Record(s) o’ the Month – April 2022

There appears to be some lingering confusion relating to the March installment of Record(s) o’ the Month. It was intended as a semi-subtle April Fools gag while also allowing AMG Himself to opine on a few albums he felt strongly about. In the interest of rigorous, near pedantic completeness, other albums that really stood out in March included Satan, Messa, Kvaen, and Hath. But that’s the distant past, and now we must focus on the recent past (i.e. April). Those who live in the distant past are doomed to be retro weirdlings.1 Here at AMG, we strive to be modernists living several layers deeper in the present than the average slack-jawed peasant.2 Be like us. Live in the moment. Or the future. Onward.

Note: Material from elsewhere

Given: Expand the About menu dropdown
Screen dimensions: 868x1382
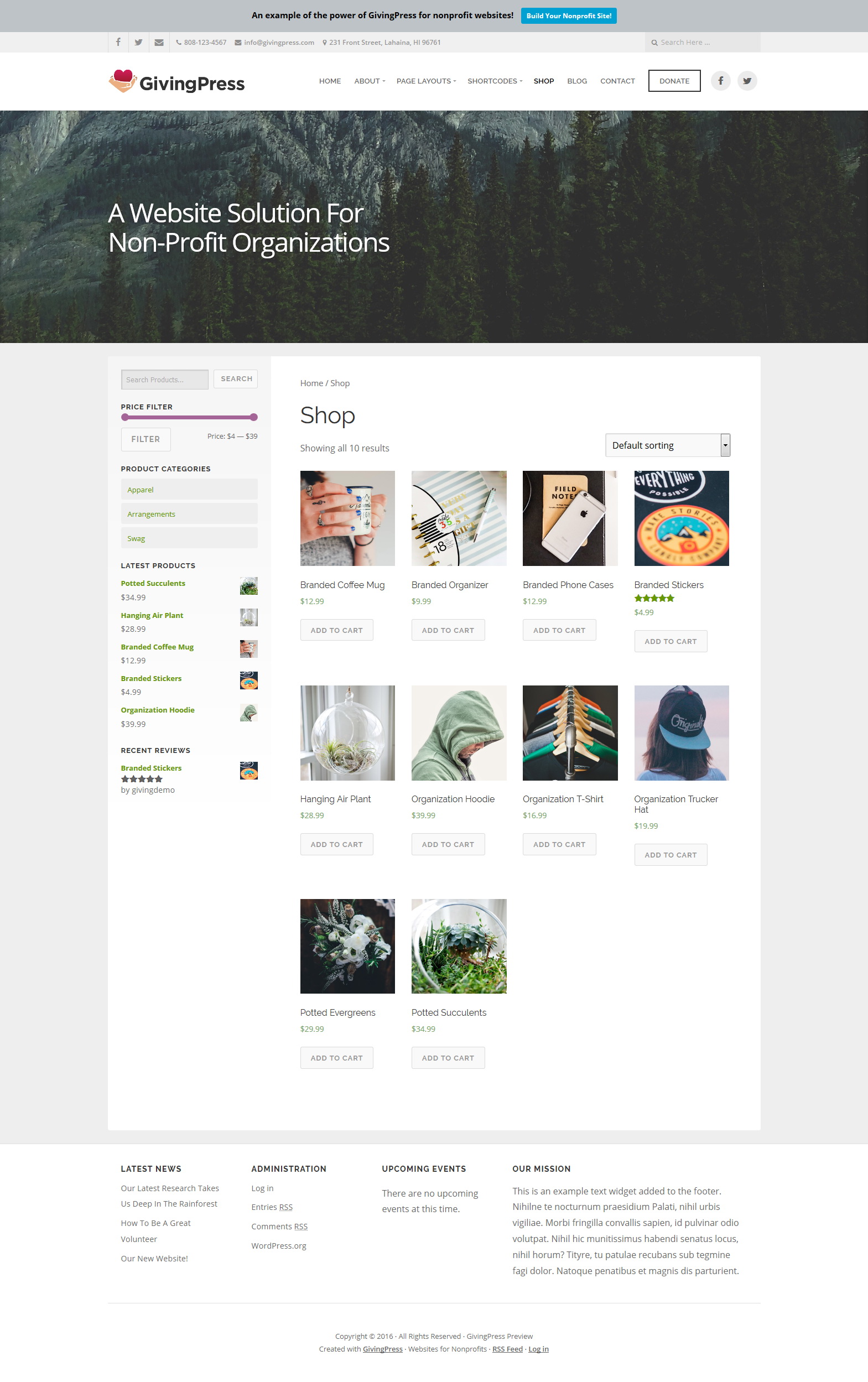Looking at the screenshot, I should click(370, 81).
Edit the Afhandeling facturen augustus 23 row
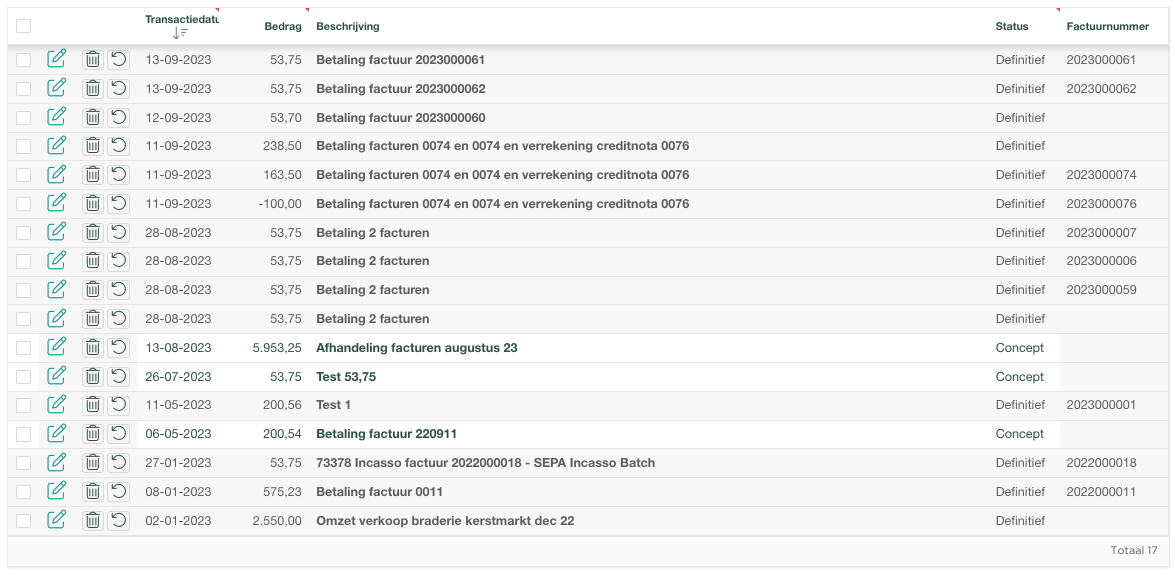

Jayn Maiven and her Darkher project established a whole lot of cred in the doom genre on the strength of her 2016 Realms debut. Atmospheric, emotional, folk-tinged, and bleak as fook, there was something special and unique to what Darkher was doing. Fast-forward 6 years and we finally get the long-awaited followup. With great expectations weighing heavily, The Buried Storm picks up where Realms left off, creating a new world of forlorn longing and depressive but beautiful introspection. Joined by Forndom‘s Ludwig Swärd, Jayn once again weaves magic and mystery with her enchanting vocal melodies, tilting even further into folk territories. While The Buried Storm feels a bit less heavy than Realms, the compositions are excellently conceived and executed, oozing deep emotion and bittersweet melancholy. A stupendous comeback dripping with beautiful darkness. Darkherness.

Runner(s) Up:

Undeath // It’s Time…to Rise from the Grave – Old school death metal is back in vogue, and one of the premier purveyors of the style are Rochester, New York’s Undeath. On their sophomore splatter platter, Undeath streamlined their OSDM attack, while at the same time incorporating elements outside the usual knuckle-dragging scene. The result is wild, raucous and most importantly, fun death metal sure to garner plenty of replays. There are nasty grooves, oddball riffing and a weirdly epic vibe, lending bombast to the usual guts and gore baked goods. Adding to the spectacle is a feeling of wild abandon and recklessness, as if the whole contraption is going to fly apart at any moment. As Eldritch Elitist smarted summed up, “As a celebration of death metal – and as a celebration of its own gloriously unfettered existence – It’s Time… to Rise from the Grave is in a class all its own.”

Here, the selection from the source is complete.